Deep Dive to Hystrix Resiliency Maintenance

In my previous Microservice Tutorial , I have shown How We can use Hystrix as a circuit Breaker and gives our service breathing room to recover itself.

In this tutorial, we will deep dive into Hystrix architecture and will eventually get to know How it manages resiliency in a complex system.

Let assume there are more than 100 Microservices In a complex system and to perform any business functionality more or less it depends on 5-10 underlying Microservices(approximately).

Generally, There are three types of services are found in aforesaid Microservice based architecture
  1. Core Services
  2. Aggregator service.
  3. Edge Service.


Where the Edge service takes the request from UI/client then it forwards to an Aggregator service, Then Aggregator service fans out the request and sends the calls to core-services and Eventually collects responses from Core services and sends back to the Edge Service, Which actually sends the response to UI/Client.

hystrix circuit breaker architechture
Imagine we have a complex microservice based system where a single incoming request distributed over 10 dependent services, so one request then split to 10 internal requests (Fans out) and goes to individual core service, Now if there are 100 concurrent requests per seconds in a peak time.

So there are 100*10 = 10000 internal requests will be created per second.  Think about the load of the system, Even a minute of delay response from one of the core services can create a bottleneck as in web server(Tomcat, Jetty) there are fixed numbers of Threads in the Thread pool.
and we have 60*100*1=6000 requests are waiting for an individual service for a minute, So We can assume failure is inevitable even if you have 99.99% of uptime for a service-- because when we do a service call we have to depend on two external entities Network and Socket and the sad part is --The control of Network not in developers hand.
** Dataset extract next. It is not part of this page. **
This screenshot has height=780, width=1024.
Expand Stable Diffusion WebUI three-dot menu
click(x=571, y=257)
To make the system resilience we have to deal with this phenomena and have to plan according to it.



Now let see the options we have to deal the above scenario.
Non Blocking request: If Requests are not waiting for the service irrespective of the service is available or not.Only then all request will be either served or rejected. If we follow this then there will be no requests in the waiting queue as if the service is not available or response is getting delayed immediately that request will be rejected and a fallback/default response will be provided to the caller service.  

So request has been short-circuited and the fallback path invoked -- dependent service gets a chance to recover itself. We know Hystrix do this stuff for us. But it is not a very easy task to implement. Internally a complex flow has been maintained by Hystrix to offer Resilient Microservice Architecture.
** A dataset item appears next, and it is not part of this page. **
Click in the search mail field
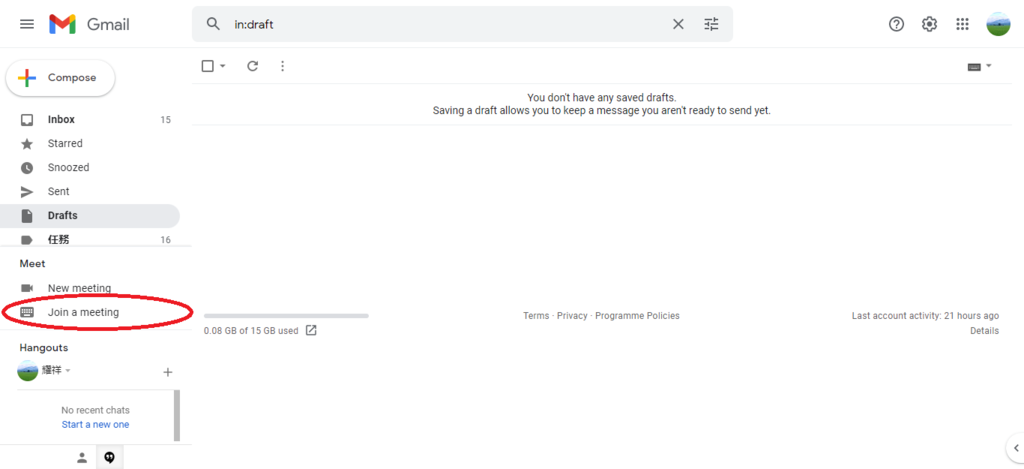1024x469 pixels. point(440,24)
We will discuss that workflow now.

Deep Dive to Hystrix Workflow :

ThreadPool : Hystrix maintains a Thread pool so that when a service calls to another service --The call will be assigned to one of the thread from that Thread pool, Basically to handle the concurrency It offers Worker Threads. Each Thread has a timeout limit, If the response is not returned within the Thread time out mentioned then the request will be treated as a failure and fallback path will be invoked.
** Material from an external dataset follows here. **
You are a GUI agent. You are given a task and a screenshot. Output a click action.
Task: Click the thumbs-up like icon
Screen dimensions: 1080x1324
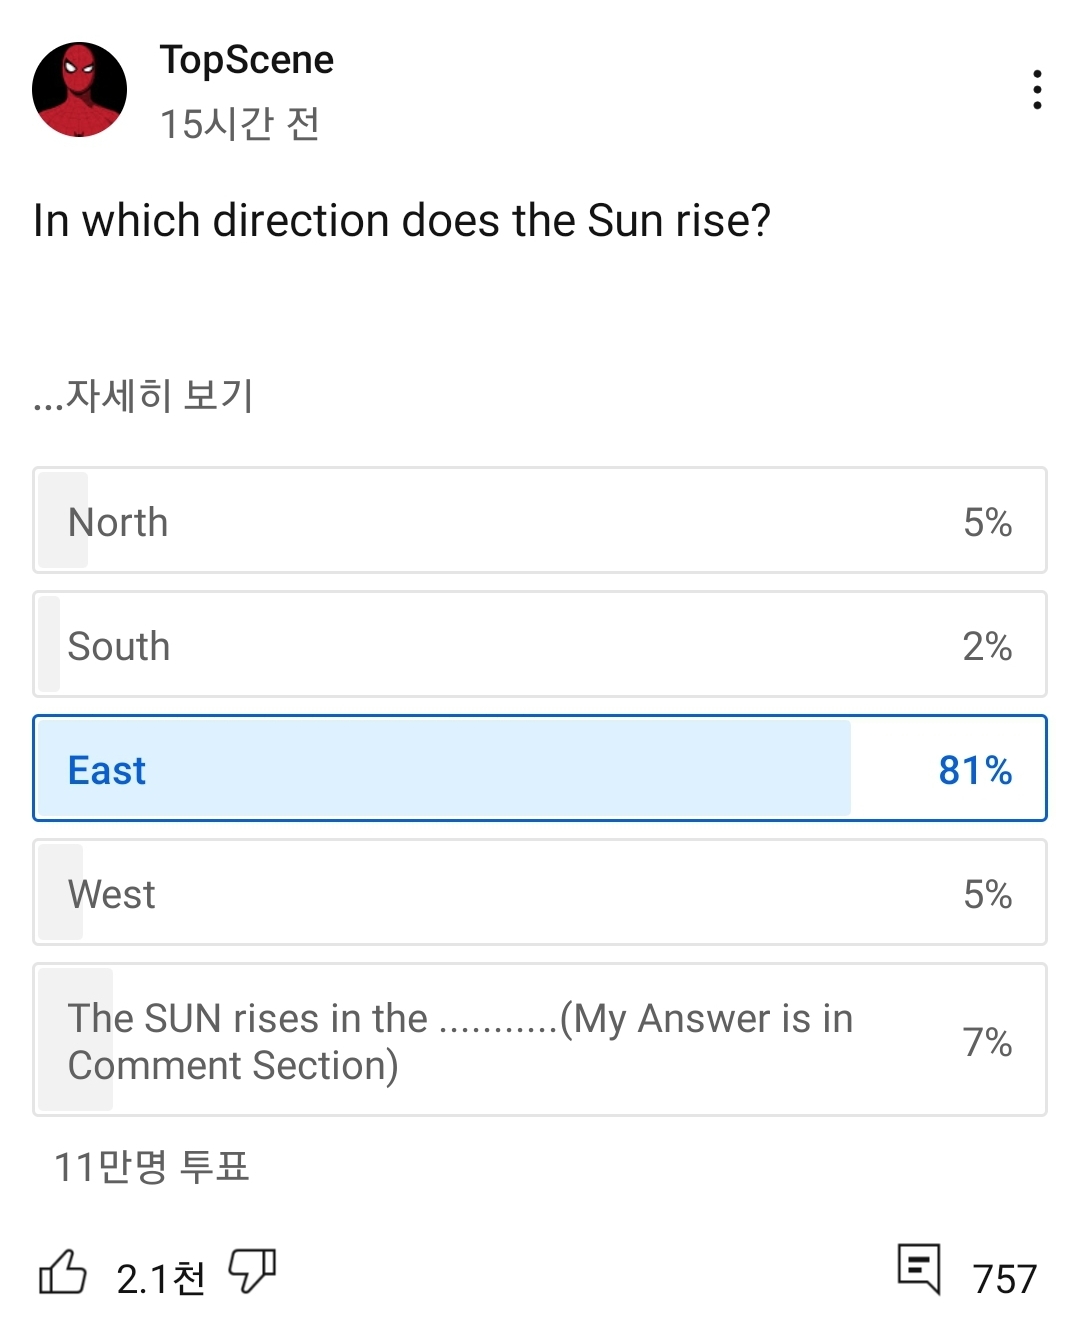pos(62,1273)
Network and Socket Timeout :  When a Service call to another service, Two things are happening, the data travels through Network and service talks each other via socket. When data travels through Network it has to cross multiple hops so if a hop is slow or down then we can feel network slowness so we have to calculate an average time for a request/response travel time as well as Socket read/write time to calculate thread timeouts in an optimum way.

Hystrix Workflow :  

  1. when a service calls a dependent service Hystrix stepped in and checks Hystrix Circuit is open or not if it is open then it returns to the fallback path.
  2. If Circuit is not open then  Hystrix checks are all the worker Threads in the pools are in use if so it returns immediately and the fallback path is invoked.
  3. If threads are available in pools then it assigns one free thread and waits for the response from dependent service If response time is greater than thread timeout then it again invokes fallback path.
  4. If all is well then the actual response is back to the caller service.
  5. If for a certain amount of time (default 10 sec) if 50% of the request is failed then Hystrix opens the circuit.

    Hystrix workflow


It is very important to choose Thread pool and Thread time out wisely unless necessary implications are coming into the picture, if Thread pool count is large say it is greater the database connection thread pool  then in spite of the hystrix all the Connection are consumed by the service again if the Thread pools count is less then we can’t serve many request concurrently may be that will cause a performance hit. So choose the Thread pool count based on your system configuration.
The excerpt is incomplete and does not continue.